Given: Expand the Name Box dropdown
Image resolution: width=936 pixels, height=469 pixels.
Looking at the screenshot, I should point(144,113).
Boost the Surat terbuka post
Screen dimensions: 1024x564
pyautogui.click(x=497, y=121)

■ ■ ■

## What you have to do
Take the lines above and retype all of them exactly.

## Answer section
Given: Expand the Name Box dropdown
Image resolution: width=936 pixels, height=469 pixels.
Looking at the screenshot, I should point(144,113).
Boost the Surat terbuka post
Screen dimensions: 1024x564
pyautogui.click(x=497, y=121)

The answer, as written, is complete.